Die Richter ordneten zudem die Fortdauer der Untersuchungshaft gegen Zschäpe und den Ex-NPD-Funktionär Ralf Wohlleben an. Neben Zschäpe gehörten Uwe Böhnhardt und Uwe Mundlos dem Terror-Trio an, beide sind inzwischen tot.

Neue Vorwürfe gegen Thüringens Verfassungsschutz

Unterdessen sind vor dem Untersuchungsausschuss des Bundestages zu den Neonazi-Morden schwere Vorwürfe gegen die Sicherheitsbehörden in Thüringen erhoben worden. Das Landesamt für Verfassungsschutz habe die Polizei gebeten, nicht im rechtsradikalen Umfeld zu ermitteln, "um keine Unruhe in die Szene zu bringen", berichtete der Thüringer Zielfahnder Sven Wunderlich am Donnerstag vor dem Ausschuss. Aber auch polizeiliche Informationen sind demnach nicht an die zuständigen Fahnder gelangt.

Dabei geht es um den Zeitraum Anfang 1998, als das mutmaßliche Terroristentrio Uwe Böhnhardt, Uwe Mundlos und Beate Zschäpe erst wenige Wochen untergetaucht war. Eine in einer Garage in Jena zusammen mit Sprengsätzen gefundene Adressenliste hätte die Fahnder auf die Spur des Trios bringen können, wurde aber nicht weitergegeben, sagte Wunderlich. Auch in den Akten tauchte diese "Garagenliste" später nicht auf. Erst Anfang 2013 habe er sie in den Unterlagen plötzlich entdeckt, sagte der Kriminalhauptkommissar. Zur Frage, ob die Akten eindeutig manipuliert worden seien, wollte sich der Fahnder nicht äußern.

Die Linken-Obfrau im Untersuchungsausschuss, Petra Pau, zeigte sich "entsetzt" darüber, dass sich die Polizei vom Verfassungsschutz habe sagen lassen, wo sie ermitteln dürfe. Der Grünen-Obmann Wolfgang Wieland urteilte: "Die Polizei in Thüringen hat versagt." Der Ausschuss-Vorsitzende Sebastian Edathy sagte mit Bezug auf frühere Aussagen von Verfassungsschützern, wonach alle Informationen weitergegeben worden seien: "Entweder der Verfassungsschutz hat gelogen, oder der Zielfahnder."
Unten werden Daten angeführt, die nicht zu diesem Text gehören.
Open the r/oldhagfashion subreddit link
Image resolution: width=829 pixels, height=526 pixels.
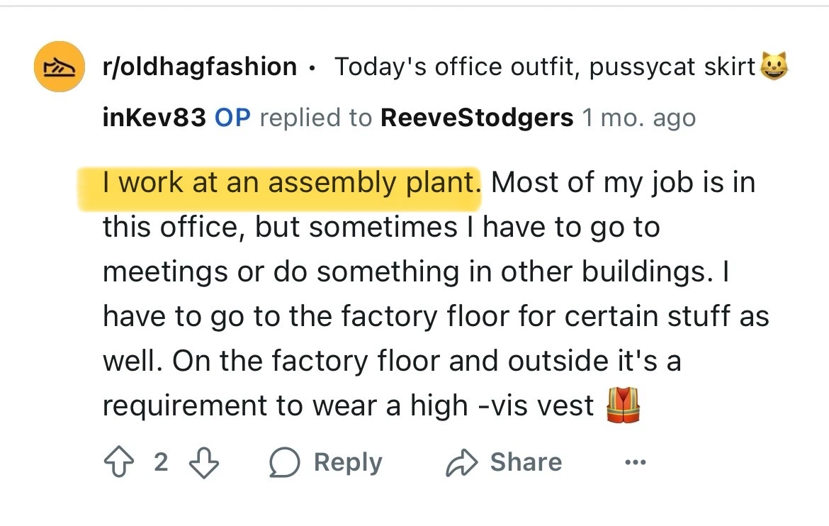[200, 67]
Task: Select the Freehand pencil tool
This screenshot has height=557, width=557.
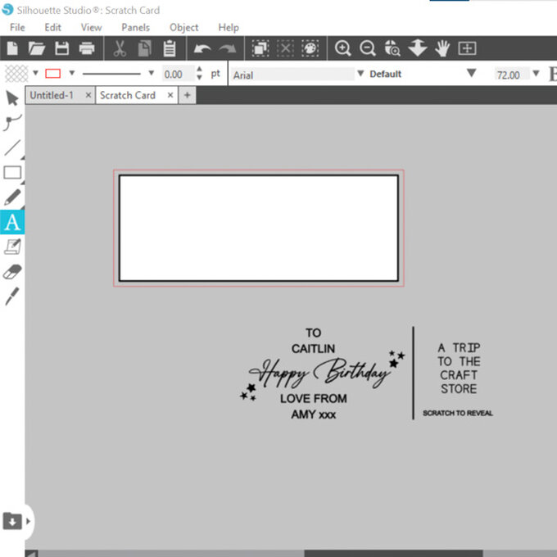Action: pos(12,197)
Der Zeuge Wunderlich bestätigte auch, dass es schon 1997/1998 den Verdacht gegeben habe, dass Beate Zschäpe eine Quelle des Verfassungsschutzes gewesen sei. Belege dafür gibt es bisher nicht.
Wunderlich hatte die mutmaßliche spätere Rechtsterroristin Zschäpe bereits 1997 vorübergehend festgenommen. Eine spezielle Zielfahndung nach dem Neonazi-Trio habe es aber nicht gegeben, sagte Wunderlich. Dies sei in Rücksprache mit dem Bundeskriminalamt BKA geschehen.
Hinweisen, wonach das Trio in den Rechtsterrorismus abzugleiten drohte, sei nicht nachgegangen worden.

Befragt werden sollte am Donnerstag auch der ehemalige Präsident des Thüringer Landesamtes für Verfassungsschutz, Thomas Sippel. Er war 2012 im Zusammenhang mit den Ermittlungsfehlern abgelöst worden. Der NSU wird für zehn Morde verantwortlich gemacht. Der Untersuchungsausschuss will nach Angaben des FDP-Obmanns Hartfrid Wolff seine Erkenntnisse noch vor der Bundestagswahl dem Plenum des Parlaments vorlegen. Es wird aber davon ausgegangen, dass er seine Arbeit in der nächsten Legislaturperiode fortsetzt.